Pode parecer estranho aos adeptos do politicamente correto, mas, dentro de uma perspectiva em que se permite rir de si mesmo, de tudo e de todos, não há como existir o desrespeito, ao satirizar minorias ou culturas estrangeiras. Pelo contrário, no riso todos são iguais. Pois, desse ponto de vista, o humor aniquila a crença de superioridade perante os demais. Todos são motivos de riso. Ele atinge o mundo todo e o transforma. Desempenha um papel tão importante quanto o da seriedade para compreender a vida e criar um sentido para ela. É por isso que se diz que o riso, ao lado da consciência da morte, é algo próprio do homem (e da mulher, é claro), diferenciando-o (a) dos outros animais.

Mas, por óbvio essa concepção de riso universalizante é ideal. Alguém que risse o tempo todo de si e de todos teria um lugar muito particular nesse mundo – seria o bobo da Corte, o arlequim. Contudo, já bastaria um pouco mais de tolerância com o humor alheio, mesmo que possa atingir convicções pessoais.
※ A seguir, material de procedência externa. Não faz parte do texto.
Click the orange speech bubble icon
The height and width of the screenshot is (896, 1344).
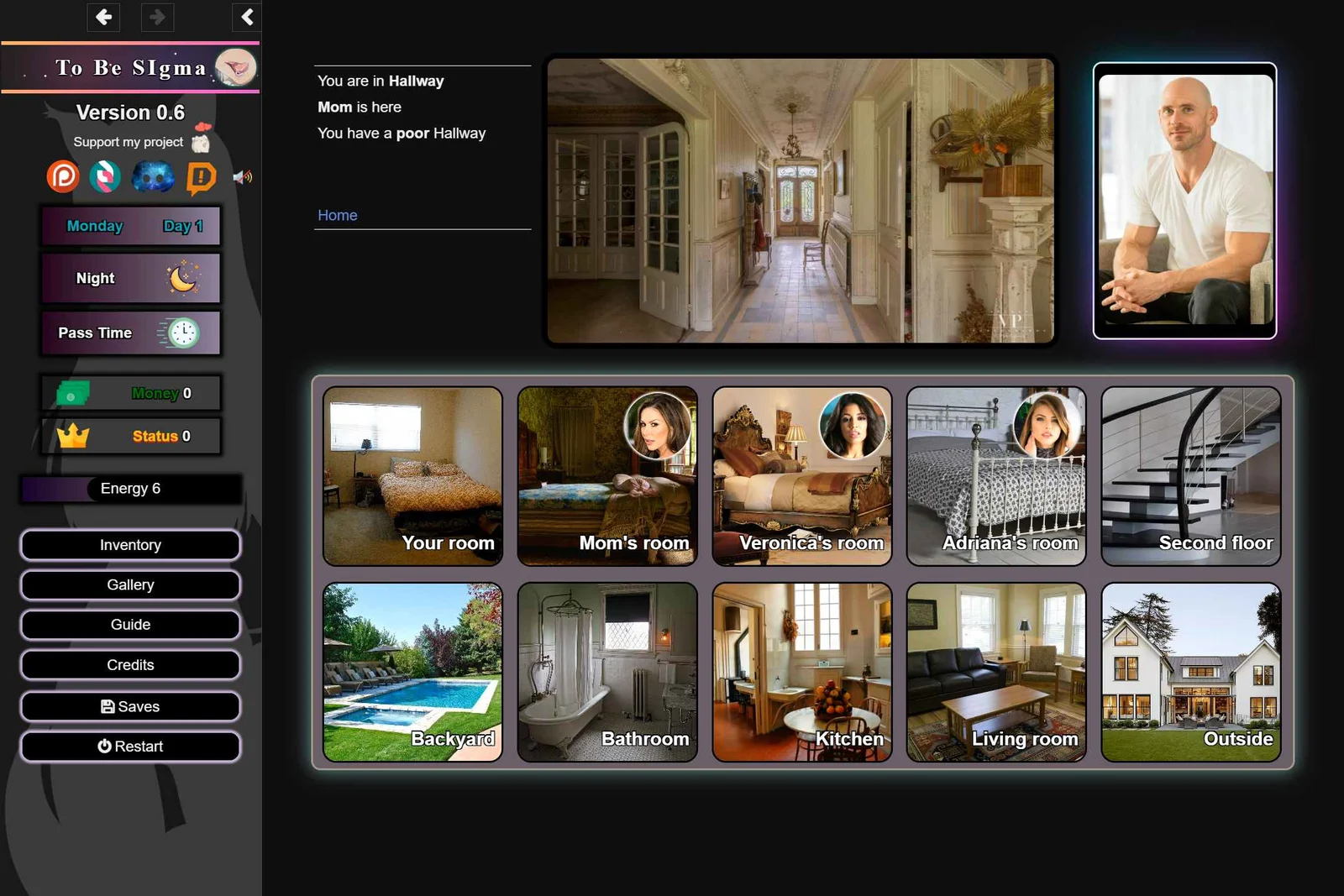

Respeitar o riso dos outros seria a apoteose da diversidade.

Para trazer essa perspectiva do riso para mais próximo do cotidiano, talvez valesse a pena seguir o exemplo das crianças turcas, mais especificamente, as do primeiro dia de abril da Praça Taksim, Istambul, Turquia. No "Istambul está rindo" foram elas as pessoas que mais se divertiram. Entregaram-se à brincadeira de ver quem mais conseguia estourar os balões.